En tant qu’organe de presse associative, à savoir média lié à une association née de la volonté de militant.e.s de défendre les intérêts de la communauté philosophique non confessionnelle, la lecture critique de cet ouvrage nous a semblé incontournable. Tout d’abord sur la base d’un simple constat : comme bien d’autres associations et ONG, les délégué.e.s laïques vivent des crises internes, se heurtent aux limites de l’entre-soi et ne sont pas à l’abri du burn-out du militant. Au sein même de notre association, il est intéressant de se rendre compte que les militant.e.s de sont pas les seuls à porter le changement sociétal, que les actions des différentes régionales et associations locales telles que les maisons de la laïcité se situent déjà dans les différents cadrants, y compris du côté des mutants. Et que c’est certainement en dépassant les présupposés et les jugements de valeur sur le caractère utile ou non de certaines formes d’action (trop surannées, trop égocentriques, trop pantouflardes, trop utopistes, trop élitistes, etc.), en se mélangeant davantage que l’on sortira des fameuses bulles relationnelles exacerbées par les algorithmes. Et que l’on réduira les distances entre les actrices et acteurs du changement pour créer de nouvelles synergies.

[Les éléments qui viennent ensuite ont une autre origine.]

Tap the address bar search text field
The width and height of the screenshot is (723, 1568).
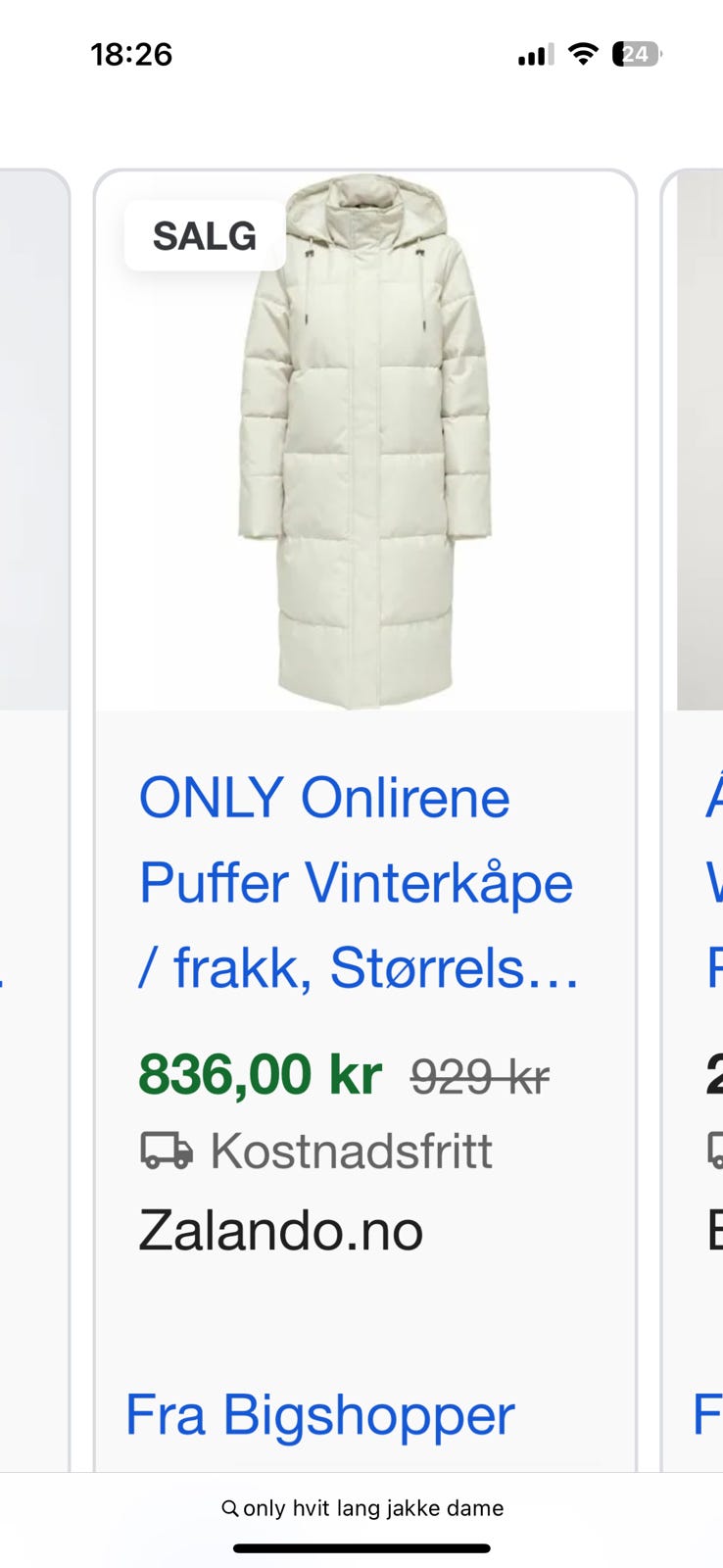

Si mettre l’action laïque à l’épreuve des constats posés et des réflexions menées par la mouvance des CC n’est pas sans intérêt, les critiques à apporter au livre de Vincent Commenne sont nombreuses, à commencer par la manière de traiter le sujet : le style didactique n’évite pas l’écueil de la répétition un brin infantilisante et d’un sentiment de « tout ça pour ça ». L’auteur nous parle dès le sous-titre d’« une alliance nouvelle face aux défis de notre époque » mais il omet d’identifier précisément ces défis. L’étude belge sur l’« évolution des valeurs et des comportements » menée auprès de 2741 personnes avec un profil de CC dont il est fait référence date de 2012 ; le délai nous semble fort long pour en tirer des conclusions qui n’apparaissent dès lors pas de la plus récente actualité. Et de façon plus générale, la mouvance CC et l’auteur, dans son cheminement personnel, présentent les valeurs dites féminines – dans lesquelles ils placent vision globale, sens du long terme, reliance, soin, lenteur, fluidité, empathie, coopération, intuition – comme une sorte de panacée ; on ne peut s’empêcher de tiquer sur le caractère stéréotypé de cette vision post-New Age des choses. Malgré tout, Mutants militants propose quelques pistes concrètes d’évolution du militantisme qui valent la peine d’être relevées et mises en pratique.
Vincent Commenne, Mutants militants. Une alliance nouvelle face aux défis de notre époque, Paris, Massot, 2023, 134 pages.